In the data below, locate each line with the word "Uncheck" and list it.
── Data to use ──
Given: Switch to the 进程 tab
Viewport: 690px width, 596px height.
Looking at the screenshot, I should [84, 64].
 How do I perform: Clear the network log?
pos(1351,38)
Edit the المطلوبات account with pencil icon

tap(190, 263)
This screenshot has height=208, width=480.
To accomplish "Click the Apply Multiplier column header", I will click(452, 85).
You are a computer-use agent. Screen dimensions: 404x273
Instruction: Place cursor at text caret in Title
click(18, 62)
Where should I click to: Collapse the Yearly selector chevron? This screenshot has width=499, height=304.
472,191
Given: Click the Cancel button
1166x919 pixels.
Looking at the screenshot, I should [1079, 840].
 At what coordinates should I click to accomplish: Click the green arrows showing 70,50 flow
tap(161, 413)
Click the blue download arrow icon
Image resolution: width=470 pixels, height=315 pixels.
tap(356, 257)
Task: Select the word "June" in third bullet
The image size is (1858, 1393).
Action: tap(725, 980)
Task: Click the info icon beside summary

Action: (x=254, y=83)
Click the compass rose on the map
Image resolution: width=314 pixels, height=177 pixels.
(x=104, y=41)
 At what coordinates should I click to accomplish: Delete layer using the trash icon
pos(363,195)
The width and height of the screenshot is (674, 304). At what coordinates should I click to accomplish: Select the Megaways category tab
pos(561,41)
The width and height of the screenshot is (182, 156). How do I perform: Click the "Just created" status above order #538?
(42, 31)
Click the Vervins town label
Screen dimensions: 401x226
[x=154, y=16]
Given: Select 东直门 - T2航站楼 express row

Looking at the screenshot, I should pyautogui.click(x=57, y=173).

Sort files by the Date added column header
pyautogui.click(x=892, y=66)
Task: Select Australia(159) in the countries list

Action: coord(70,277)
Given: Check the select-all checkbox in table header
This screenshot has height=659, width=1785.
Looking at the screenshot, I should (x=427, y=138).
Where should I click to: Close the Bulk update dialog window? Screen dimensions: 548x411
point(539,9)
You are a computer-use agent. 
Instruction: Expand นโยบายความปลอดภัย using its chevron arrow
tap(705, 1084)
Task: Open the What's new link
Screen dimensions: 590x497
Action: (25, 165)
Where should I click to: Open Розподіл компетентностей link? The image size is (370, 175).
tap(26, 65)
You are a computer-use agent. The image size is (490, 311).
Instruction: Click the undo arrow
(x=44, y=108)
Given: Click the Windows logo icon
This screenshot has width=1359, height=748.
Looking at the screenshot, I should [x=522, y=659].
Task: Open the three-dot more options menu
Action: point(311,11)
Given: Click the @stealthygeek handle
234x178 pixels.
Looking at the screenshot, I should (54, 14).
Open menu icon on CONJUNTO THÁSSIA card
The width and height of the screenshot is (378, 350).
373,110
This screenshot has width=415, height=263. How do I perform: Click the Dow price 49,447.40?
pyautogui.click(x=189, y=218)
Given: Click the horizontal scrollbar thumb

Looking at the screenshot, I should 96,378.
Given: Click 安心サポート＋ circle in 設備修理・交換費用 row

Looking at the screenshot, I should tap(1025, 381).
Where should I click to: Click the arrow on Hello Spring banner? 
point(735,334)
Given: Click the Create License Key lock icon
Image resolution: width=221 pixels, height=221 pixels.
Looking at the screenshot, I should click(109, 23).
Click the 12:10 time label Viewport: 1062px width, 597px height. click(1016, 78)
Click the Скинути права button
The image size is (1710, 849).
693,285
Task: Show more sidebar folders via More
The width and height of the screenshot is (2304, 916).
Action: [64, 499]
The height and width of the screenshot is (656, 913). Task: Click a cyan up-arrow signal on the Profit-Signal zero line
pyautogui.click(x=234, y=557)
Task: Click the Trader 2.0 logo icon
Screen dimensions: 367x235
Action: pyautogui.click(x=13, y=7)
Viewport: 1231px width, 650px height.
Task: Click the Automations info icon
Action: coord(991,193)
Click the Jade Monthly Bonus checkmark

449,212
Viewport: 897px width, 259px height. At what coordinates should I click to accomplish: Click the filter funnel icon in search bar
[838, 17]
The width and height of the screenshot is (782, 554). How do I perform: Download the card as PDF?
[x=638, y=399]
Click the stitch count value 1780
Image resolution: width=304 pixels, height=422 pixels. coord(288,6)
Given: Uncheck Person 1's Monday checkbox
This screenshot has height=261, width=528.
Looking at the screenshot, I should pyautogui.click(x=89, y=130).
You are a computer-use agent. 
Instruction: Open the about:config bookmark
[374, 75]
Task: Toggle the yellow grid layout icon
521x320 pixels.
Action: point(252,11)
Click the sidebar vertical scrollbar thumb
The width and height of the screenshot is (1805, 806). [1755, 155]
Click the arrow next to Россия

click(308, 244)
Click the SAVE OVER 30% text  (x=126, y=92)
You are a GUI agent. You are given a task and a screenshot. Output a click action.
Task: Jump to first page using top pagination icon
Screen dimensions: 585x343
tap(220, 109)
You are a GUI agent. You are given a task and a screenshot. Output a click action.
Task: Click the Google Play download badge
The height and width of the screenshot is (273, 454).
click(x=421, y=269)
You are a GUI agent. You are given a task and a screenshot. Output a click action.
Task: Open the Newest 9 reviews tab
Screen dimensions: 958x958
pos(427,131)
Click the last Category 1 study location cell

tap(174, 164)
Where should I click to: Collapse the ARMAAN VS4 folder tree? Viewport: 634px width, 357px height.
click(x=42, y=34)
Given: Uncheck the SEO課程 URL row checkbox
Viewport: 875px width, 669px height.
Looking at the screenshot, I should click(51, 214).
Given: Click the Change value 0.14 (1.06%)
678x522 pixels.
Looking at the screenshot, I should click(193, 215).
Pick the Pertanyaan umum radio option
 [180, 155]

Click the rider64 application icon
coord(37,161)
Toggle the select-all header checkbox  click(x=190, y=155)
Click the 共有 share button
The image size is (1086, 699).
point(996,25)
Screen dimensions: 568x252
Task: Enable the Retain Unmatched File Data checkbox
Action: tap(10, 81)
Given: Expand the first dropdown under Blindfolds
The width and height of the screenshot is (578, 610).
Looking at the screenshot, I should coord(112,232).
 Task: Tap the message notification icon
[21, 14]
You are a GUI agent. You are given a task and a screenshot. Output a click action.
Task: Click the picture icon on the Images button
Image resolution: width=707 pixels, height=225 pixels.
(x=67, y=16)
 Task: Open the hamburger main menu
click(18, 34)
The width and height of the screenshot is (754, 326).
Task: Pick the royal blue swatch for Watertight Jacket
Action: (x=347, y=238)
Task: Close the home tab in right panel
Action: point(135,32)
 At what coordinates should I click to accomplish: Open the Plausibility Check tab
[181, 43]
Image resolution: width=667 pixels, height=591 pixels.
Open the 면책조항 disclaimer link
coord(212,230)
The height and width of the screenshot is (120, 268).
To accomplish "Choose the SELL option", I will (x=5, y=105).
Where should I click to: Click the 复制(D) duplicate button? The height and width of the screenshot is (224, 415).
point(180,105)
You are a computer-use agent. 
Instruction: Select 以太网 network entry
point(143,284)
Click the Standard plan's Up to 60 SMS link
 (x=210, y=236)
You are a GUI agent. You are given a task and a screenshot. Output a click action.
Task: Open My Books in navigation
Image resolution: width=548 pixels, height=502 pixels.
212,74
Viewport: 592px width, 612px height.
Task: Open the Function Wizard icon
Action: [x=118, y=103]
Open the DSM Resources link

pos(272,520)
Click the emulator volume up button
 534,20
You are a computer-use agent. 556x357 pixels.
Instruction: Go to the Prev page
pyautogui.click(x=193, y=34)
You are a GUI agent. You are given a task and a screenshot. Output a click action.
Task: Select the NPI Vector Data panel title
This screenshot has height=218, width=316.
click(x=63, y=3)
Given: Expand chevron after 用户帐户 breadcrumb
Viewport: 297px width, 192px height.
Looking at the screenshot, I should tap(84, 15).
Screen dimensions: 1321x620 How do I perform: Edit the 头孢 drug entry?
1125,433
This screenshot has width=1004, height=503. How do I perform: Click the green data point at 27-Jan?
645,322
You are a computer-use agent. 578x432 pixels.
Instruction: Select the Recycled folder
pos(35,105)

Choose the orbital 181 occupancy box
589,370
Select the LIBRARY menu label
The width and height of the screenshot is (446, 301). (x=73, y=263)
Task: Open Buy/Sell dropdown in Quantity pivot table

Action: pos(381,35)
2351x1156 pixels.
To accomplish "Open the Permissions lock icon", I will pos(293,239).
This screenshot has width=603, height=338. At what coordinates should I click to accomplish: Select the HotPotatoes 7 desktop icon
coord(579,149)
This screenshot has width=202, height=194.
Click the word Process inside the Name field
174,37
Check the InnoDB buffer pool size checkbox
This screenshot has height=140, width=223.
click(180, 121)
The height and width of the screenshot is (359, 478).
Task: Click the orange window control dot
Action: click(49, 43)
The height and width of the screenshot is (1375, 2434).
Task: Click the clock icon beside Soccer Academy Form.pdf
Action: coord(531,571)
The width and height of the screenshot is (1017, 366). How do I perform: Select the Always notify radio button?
───
▶ Result
Given: Uncheck Person 1's Monday checkbox
Given: Uncheck the SEO課程 URL row checkbox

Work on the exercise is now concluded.